= Derrick Crothers =

Derrick Samuel Frederick Crothers (born 24 June 1942 in Belfast, died 15 January 2021) was a Northern Irish mathematician, physicist and former politician.

Crothers grew up in Cookstown, Tyrone, from the age of 7, and studied at Rainey Endowed School, where he won the top mathematics and Science State Exhibition prize in 1959. He then read mathematics at Balliol College, Oxford, before obtaining his doctorate in 1966 at Queen's University Belfast (QUB) on "Theoretical Studies of Inelastic Atomic Collisions" under David Bates In the following years, he lectured at QUB, undertook research at University College London, worked as a tutor for the Open University, and was elected as a Fellow of the Institute of Physics.

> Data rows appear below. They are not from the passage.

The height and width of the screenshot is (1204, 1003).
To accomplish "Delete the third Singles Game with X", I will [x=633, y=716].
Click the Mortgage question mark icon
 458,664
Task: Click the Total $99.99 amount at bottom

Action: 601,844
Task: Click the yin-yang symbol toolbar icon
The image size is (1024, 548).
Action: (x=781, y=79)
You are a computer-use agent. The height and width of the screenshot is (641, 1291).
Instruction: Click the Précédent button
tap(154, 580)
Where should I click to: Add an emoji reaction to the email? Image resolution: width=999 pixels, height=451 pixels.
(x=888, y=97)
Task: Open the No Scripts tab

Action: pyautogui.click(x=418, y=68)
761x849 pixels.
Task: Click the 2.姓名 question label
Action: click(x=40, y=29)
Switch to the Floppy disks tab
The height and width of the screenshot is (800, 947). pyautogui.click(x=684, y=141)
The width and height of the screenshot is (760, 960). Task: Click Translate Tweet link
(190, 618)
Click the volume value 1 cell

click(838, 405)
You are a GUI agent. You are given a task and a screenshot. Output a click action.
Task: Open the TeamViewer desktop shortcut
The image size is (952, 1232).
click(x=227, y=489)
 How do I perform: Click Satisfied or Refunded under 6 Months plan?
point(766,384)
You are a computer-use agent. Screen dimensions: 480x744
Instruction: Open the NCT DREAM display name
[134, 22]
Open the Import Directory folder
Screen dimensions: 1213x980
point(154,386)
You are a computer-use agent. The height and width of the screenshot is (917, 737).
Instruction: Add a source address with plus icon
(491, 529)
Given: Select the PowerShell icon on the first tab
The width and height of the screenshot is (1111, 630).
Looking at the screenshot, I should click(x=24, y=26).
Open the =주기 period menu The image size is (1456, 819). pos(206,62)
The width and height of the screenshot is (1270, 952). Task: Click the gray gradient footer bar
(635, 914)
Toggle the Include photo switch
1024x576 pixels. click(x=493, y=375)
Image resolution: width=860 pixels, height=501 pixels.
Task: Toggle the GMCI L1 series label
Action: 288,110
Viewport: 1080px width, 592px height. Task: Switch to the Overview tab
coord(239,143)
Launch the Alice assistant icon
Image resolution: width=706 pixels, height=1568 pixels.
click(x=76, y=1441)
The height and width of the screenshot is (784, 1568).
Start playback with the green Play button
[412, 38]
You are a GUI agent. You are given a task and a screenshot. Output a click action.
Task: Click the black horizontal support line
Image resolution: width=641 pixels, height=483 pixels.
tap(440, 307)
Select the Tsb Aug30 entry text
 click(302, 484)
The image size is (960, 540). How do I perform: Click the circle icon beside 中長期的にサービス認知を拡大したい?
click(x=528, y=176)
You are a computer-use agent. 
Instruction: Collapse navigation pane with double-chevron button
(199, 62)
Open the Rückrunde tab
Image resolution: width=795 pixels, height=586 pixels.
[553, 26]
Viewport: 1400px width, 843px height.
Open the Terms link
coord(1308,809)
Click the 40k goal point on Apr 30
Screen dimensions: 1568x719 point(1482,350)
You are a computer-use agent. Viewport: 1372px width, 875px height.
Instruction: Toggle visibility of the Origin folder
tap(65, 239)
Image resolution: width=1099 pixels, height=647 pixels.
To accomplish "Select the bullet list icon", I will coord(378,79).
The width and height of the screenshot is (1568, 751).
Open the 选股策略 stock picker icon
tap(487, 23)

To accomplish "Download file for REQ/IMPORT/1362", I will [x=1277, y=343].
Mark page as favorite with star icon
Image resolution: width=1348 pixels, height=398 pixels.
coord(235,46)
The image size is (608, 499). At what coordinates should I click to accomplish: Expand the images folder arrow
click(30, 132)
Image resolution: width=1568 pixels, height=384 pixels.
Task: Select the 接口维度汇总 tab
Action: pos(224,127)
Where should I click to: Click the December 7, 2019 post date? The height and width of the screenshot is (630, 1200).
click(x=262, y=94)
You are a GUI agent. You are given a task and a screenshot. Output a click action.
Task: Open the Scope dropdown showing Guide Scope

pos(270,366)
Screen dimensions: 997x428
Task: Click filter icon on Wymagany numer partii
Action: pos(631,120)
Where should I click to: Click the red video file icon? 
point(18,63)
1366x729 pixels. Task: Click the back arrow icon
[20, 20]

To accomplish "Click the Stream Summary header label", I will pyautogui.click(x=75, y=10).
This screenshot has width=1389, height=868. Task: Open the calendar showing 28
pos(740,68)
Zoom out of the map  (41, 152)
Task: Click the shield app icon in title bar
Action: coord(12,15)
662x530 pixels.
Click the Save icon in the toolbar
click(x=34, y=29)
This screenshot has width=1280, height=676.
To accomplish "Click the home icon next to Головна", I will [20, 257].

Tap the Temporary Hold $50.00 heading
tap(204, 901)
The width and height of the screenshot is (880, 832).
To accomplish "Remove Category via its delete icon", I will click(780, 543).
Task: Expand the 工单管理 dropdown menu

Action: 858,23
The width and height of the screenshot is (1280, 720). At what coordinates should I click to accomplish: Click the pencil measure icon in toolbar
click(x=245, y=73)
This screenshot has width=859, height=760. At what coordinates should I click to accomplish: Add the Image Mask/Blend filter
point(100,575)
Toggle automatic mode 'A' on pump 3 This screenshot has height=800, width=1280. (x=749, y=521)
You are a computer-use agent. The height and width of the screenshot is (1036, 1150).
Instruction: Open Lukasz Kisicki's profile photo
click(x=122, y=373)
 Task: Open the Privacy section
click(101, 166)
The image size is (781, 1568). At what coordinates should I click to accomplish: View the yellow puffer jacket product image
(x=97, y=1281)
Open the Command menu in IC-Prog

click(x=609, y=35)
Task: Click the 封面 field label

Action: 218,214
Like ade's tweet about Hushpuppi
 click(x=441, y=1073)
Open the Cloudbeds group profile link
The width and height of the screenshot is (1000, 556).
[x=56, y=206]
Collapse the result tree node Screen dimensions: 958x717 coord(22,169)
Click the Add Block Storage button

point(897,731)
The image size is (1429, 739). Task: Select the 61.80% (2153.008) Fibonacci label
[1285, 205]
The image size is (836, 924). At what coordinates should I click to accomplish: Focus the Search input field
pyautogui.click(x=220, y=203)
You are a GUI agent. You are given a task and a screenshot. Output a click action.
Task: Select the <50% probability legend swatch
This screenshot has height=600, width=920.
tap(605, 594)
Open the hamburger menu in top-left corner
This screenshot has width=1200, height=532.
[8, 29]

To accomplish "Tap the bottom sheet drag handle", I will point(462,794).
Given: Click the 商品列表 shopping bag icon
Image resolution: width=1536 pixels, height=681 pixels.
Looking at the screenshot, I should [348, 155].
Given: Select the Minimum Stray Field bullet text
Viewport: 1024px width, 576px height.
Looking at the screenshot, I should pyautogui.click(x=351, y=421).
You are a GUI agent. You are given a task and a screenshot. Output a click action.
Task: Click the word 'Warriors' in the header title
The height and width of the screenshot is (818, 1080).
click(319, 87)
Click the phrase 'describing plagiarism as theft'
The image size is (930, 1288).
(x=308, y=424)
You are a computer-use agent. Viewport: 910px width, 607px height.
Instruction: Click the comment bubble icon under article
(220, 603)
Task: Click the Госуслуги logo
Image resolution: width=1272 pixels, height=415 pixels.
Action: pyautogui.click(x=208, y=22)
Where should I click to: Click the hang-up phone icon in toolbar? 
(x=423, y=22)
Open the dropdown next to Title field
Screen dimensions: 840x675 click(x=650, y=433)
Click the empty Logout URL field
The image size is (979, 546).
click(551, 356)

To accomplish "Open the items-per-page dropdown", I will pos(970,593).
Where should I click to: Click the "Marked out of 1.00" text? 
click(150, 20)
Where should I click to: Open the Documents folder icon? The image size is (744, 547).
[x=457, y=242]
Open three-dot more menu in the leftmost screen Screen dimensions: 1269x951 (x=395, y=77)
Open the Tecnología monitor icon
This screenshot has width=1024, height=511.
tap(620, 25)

At the 1973 Northern Ireland Assembly election, Crothers was elected for the Alliance Party of Northern Ireland in South Antrim, receiving 5,975 first preference votes. He did not stand for the Northern Ireland Constitutional Convention or subsequent assemblies, but did contest the Lower Falls area of Belfast City Council at the 1989 local elections. He took only 135 votes and was not elected.

In 1985, Crothers was promoted to a Personal Chair in Theoretical Physics at QUB. He was elected Member of the Royal Irish Academy in 1991, a Fellow of the American Physical Society in 1994, and an honorary fellow of Trinity College Dublin in 2006, before retiring in 2007. At QUB, he supervised over 30 PhD students.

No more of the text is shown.